■ **Records from a collection**
BEGIN
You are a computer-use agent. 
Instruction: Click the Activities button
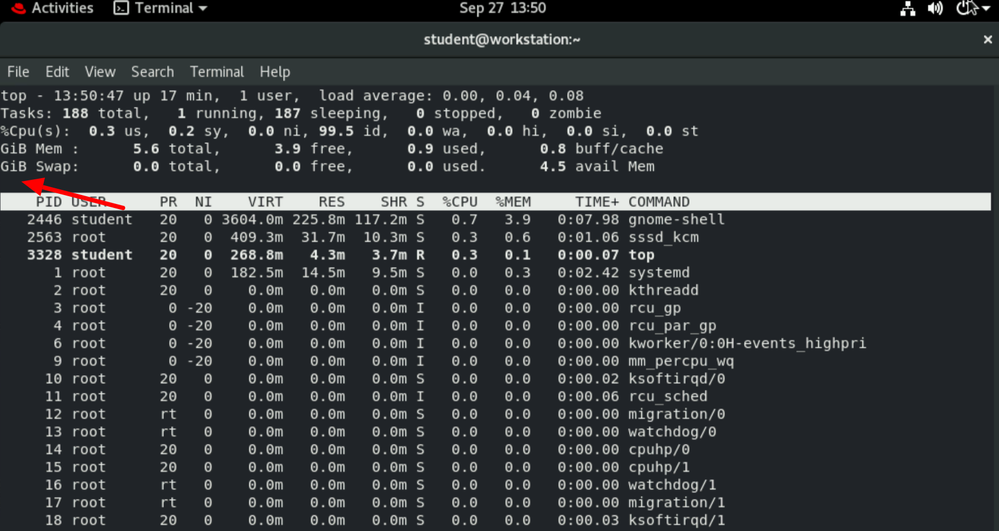coord(62,9)
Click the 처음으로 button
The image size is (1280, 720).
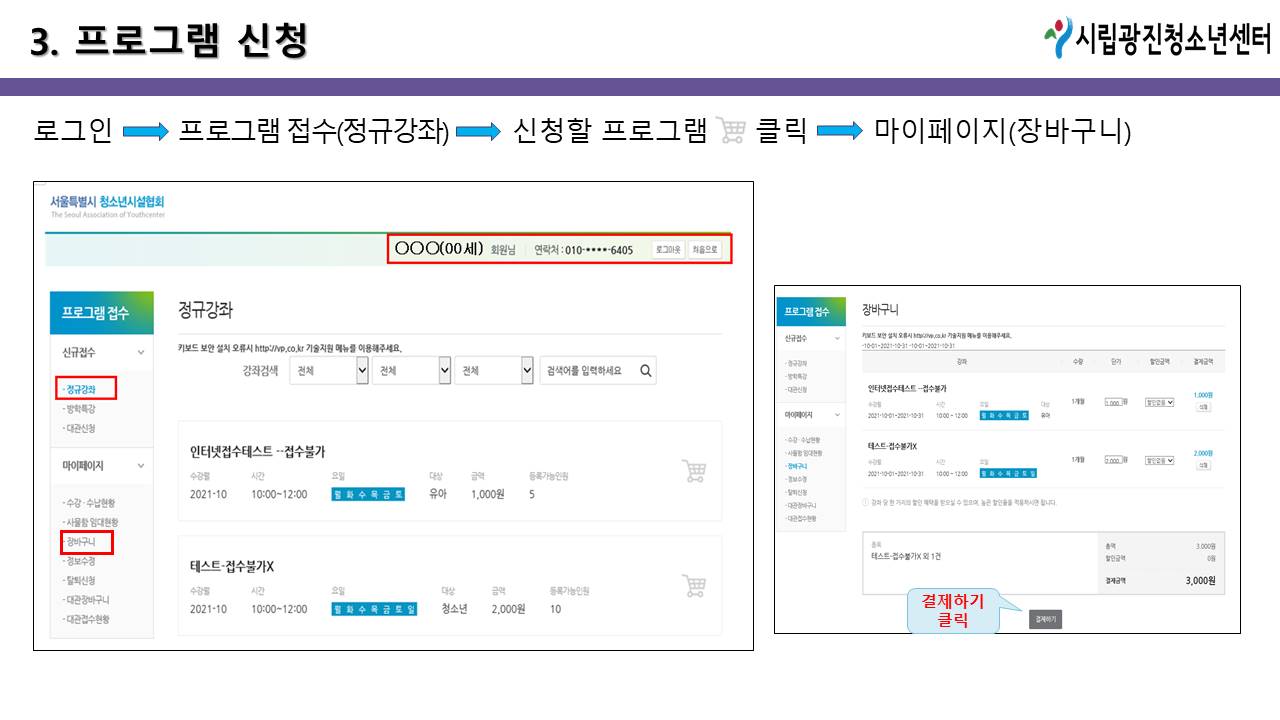point(705,250)
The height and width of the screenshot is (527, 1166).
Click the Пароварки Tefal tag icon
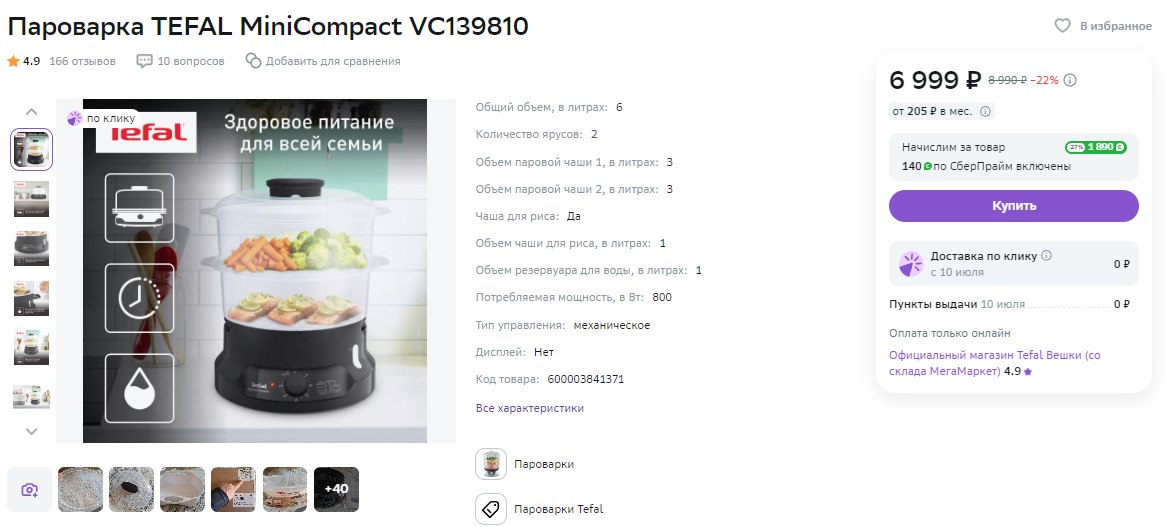pyautogui.click(x=491, y=509)
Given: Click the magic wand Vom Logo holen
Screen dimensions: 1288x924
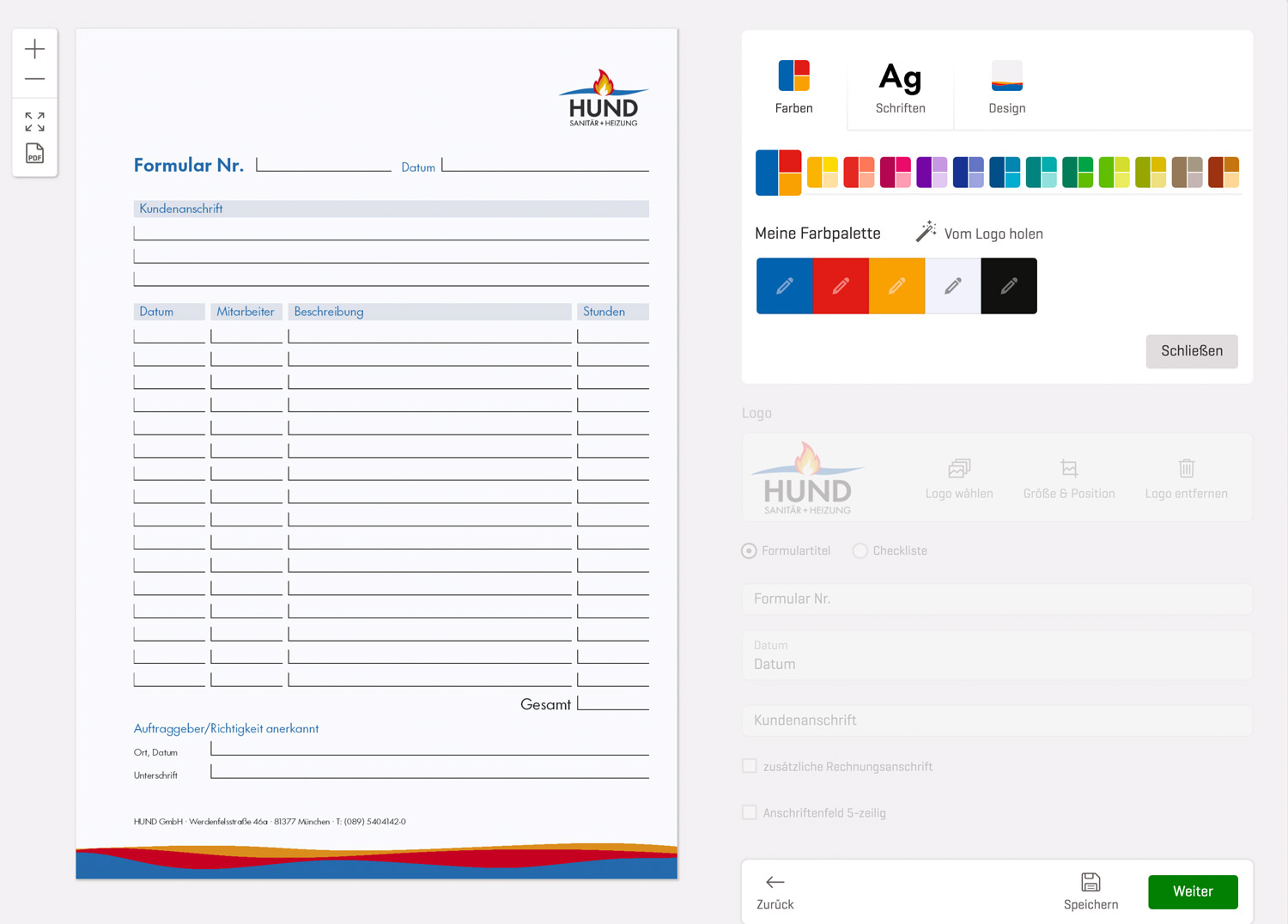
END
■ **Aim of the exercise**
Write out exactly the stretch of lines that begins with the line containing "Click the 처음으로 button" and ends with the last line of the records above, leaving out the pictures.

■ **Task output**
Click the 처음으로 button
The image size is (1280, 720).
point(705,250)
The height and width of the screenshot is (527, 1166).
Click the Пароварки Tefal tag icon
pyautogui.click(x=491, y=509)
Given: Click the magic wand Vom Logo holen
Screen dimensions: 1288x924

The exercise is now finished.